*Exercise task*.
Reproduce the data verbatim from the line containing "Describe the element at coordinates (21, 480)" through the line containing "objects by sculping", both lines included. Omit the pictures.

*Information provided*.
····················

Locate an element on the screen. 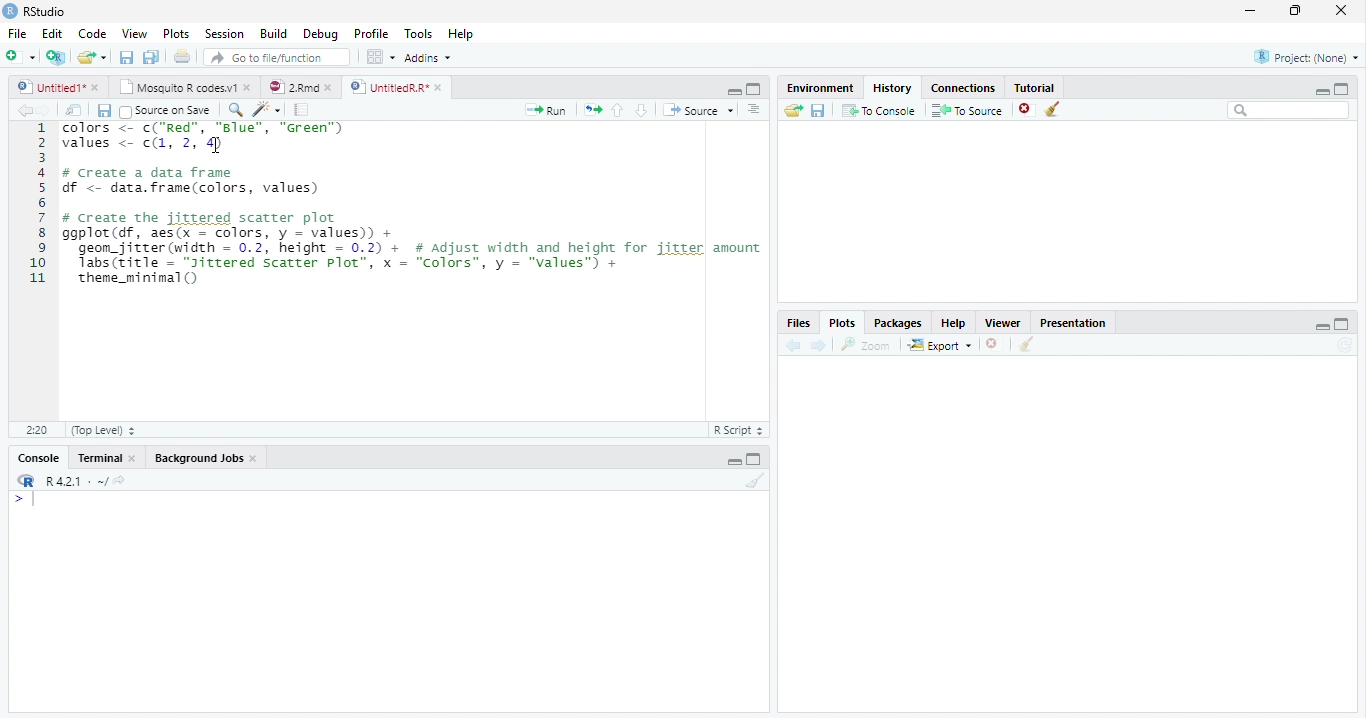 The image size is (1366, 718). Code is located at coordinates (92, 33).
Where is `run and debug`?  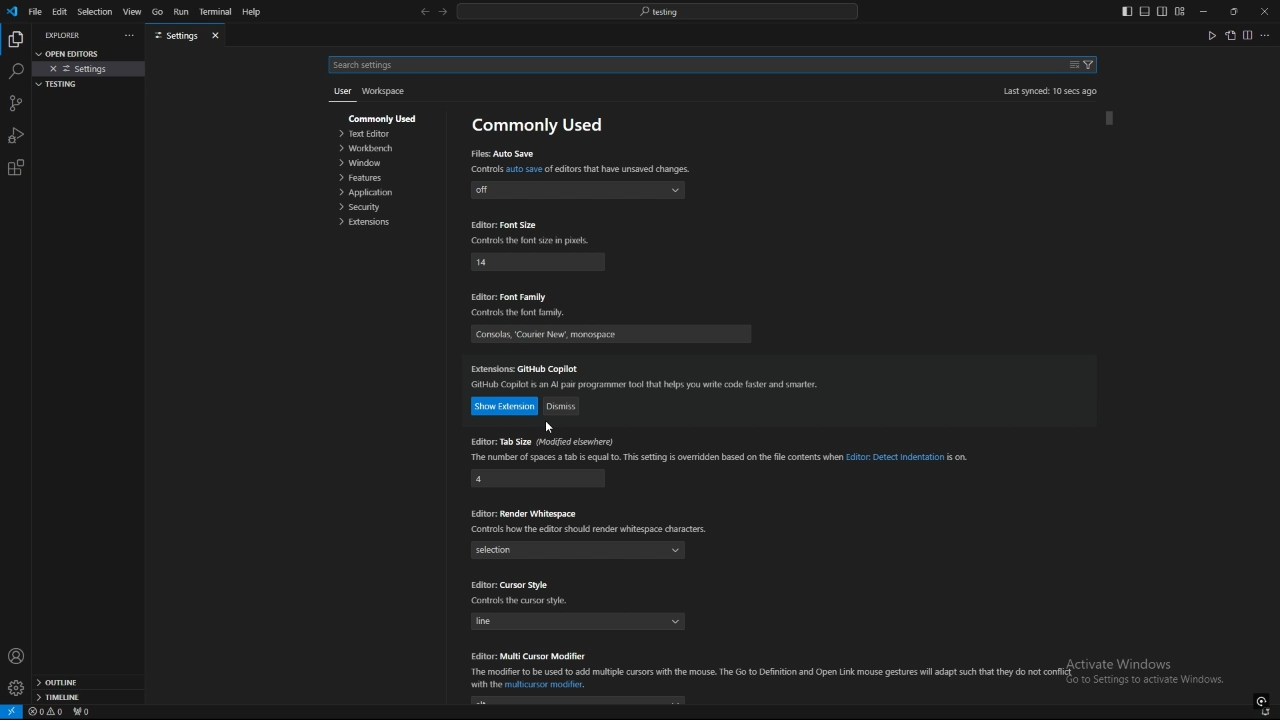
run and debug is located at coordinates (16, 135).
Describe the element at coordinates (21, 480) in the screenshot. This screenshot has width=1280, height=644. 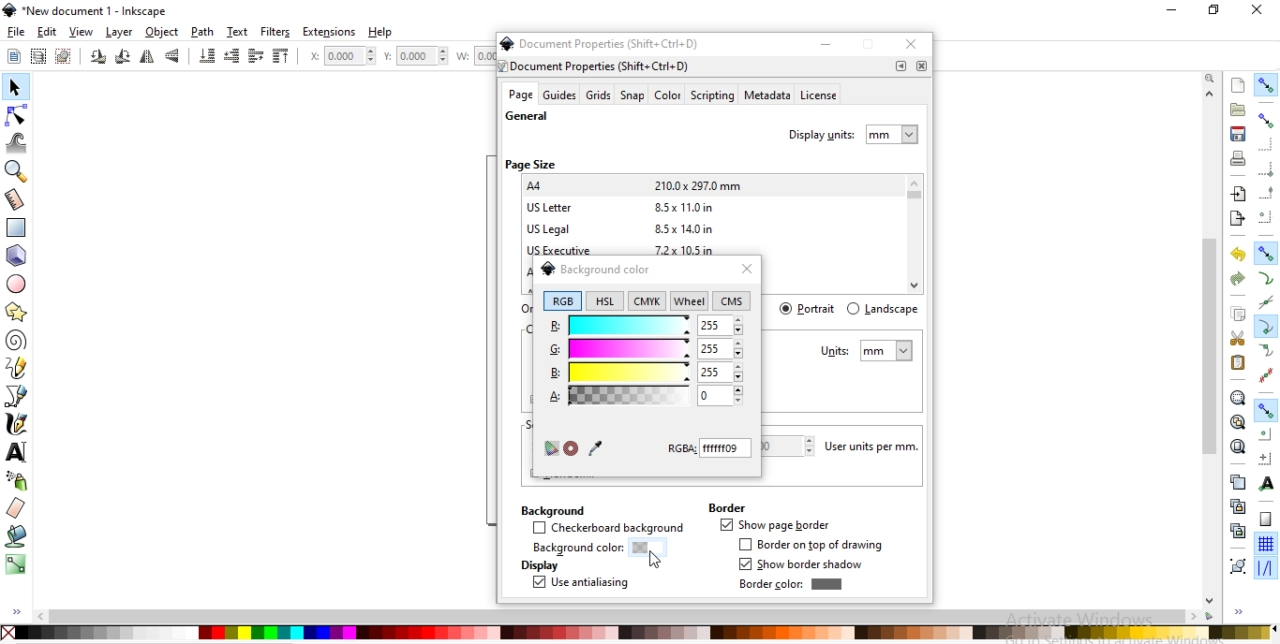
I see `spray objects by sculping or painting` at that location.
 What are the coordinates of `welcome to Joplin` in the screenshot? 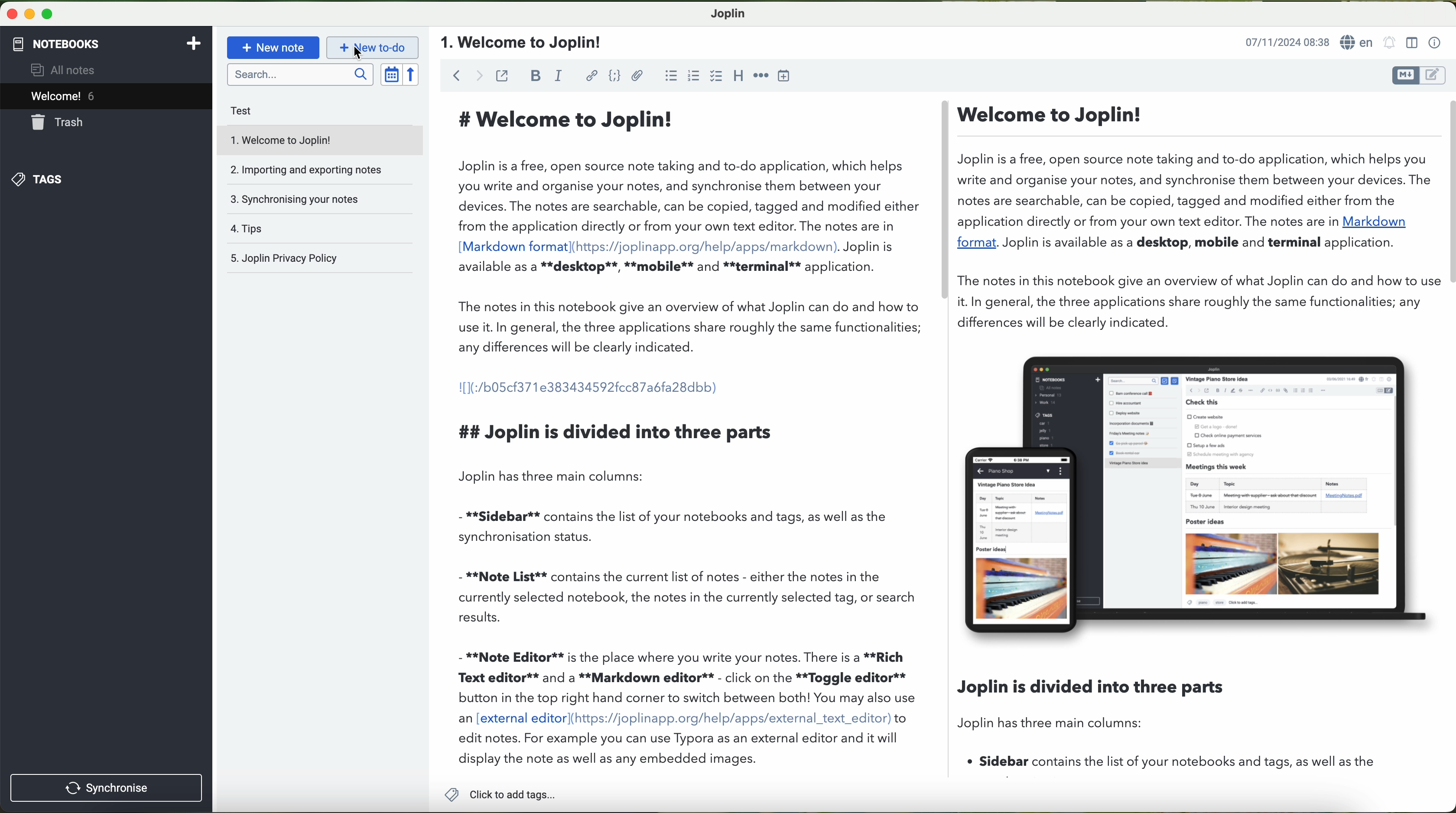 It's located at (297, 140).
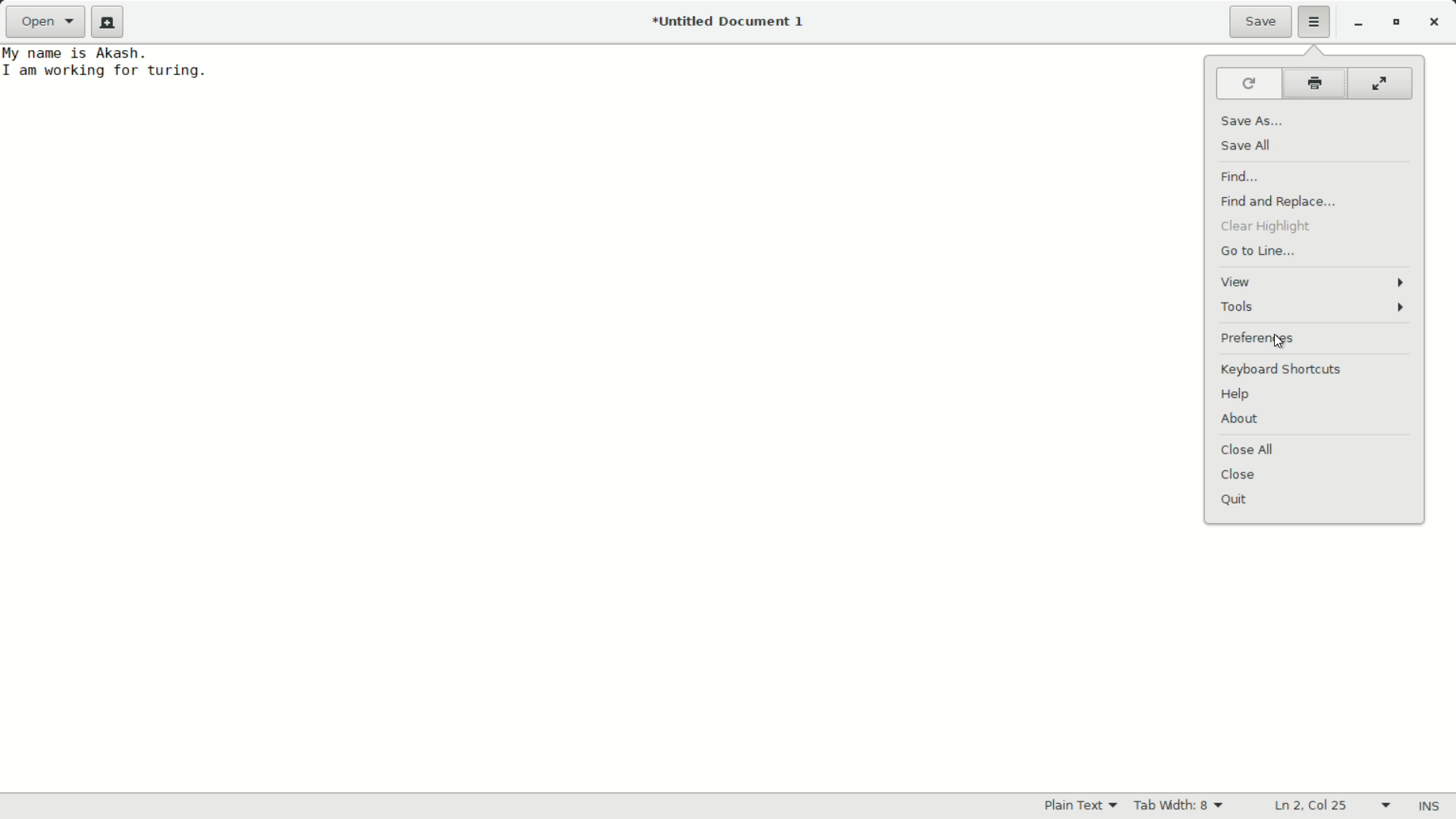 This screenshot has height=819, width=1456. Describe the element at coordinates (1248, 146) in the screenshot. I see `save all` at that location.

····················

*Response*.
Describe the element at coordinates (21, 480) in the screenshot. This screenshot has width=1280, height=644. 
I see `spray objects by sculping or painting` at that location.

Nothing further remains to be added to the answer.